Maldives government Sunday ruled out leaving the Commonwealth after a watchdog body of the 53 member bloc placed Maldives on its formal agenda and warned the archipelago of suspension from the Commonwealth if it fails to make substantial progress to resolve the persistent political strife in the Maldives.
The Commonwealth Ministerial Action Group (CMAG), a watchdog body comprising of eight foreign ministers, laid out a six-point reform agenda in February, which includes the release of political prisoners and judicial reform.
Government had invited all political leaders in exile to return to the Maldives to join the all party talks assuring that there was no danger for opposition figures.
The opposition had announced a united front to oust president Abdulla Yameen Abdul Gayoom from office and form an interim government until the next presidential elections in 2018.
The Maldives United Opposition (MUO) brings together the Maldivian Democratic Party, the Adhaalath Party, two of president Yameen’s former deputies and his former defence minister.

[Dataset excerpt]

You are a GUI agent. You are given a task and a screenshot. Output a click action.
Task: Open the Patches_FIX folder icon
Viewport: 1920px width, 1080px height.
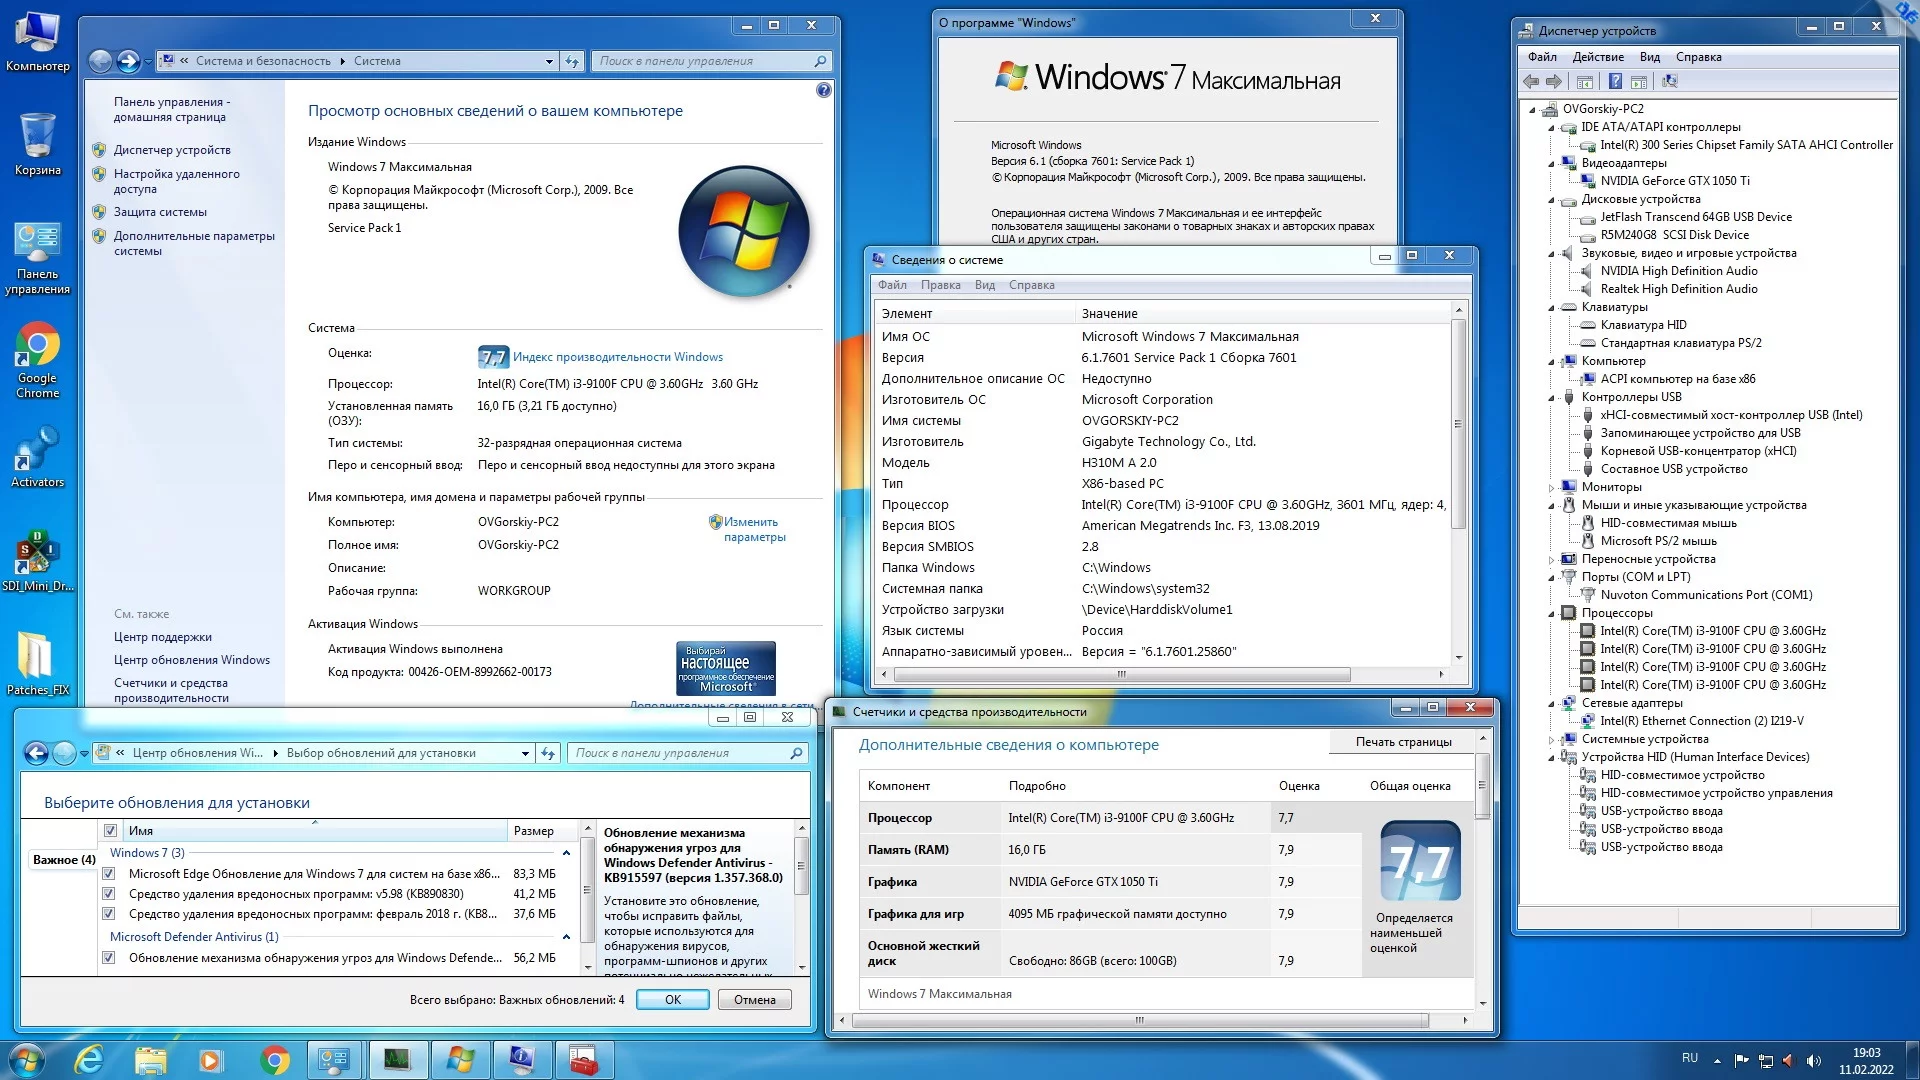point(37,659)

[The problem]
Repeat word for word the stretch of the Maldives article from "Government had invited" through "for opposition figures.".

[Output for this exercise]
Government had invited all political leaders in exile to return to the Maldives to join the all party talks assuring that there was no danger for opposition figures.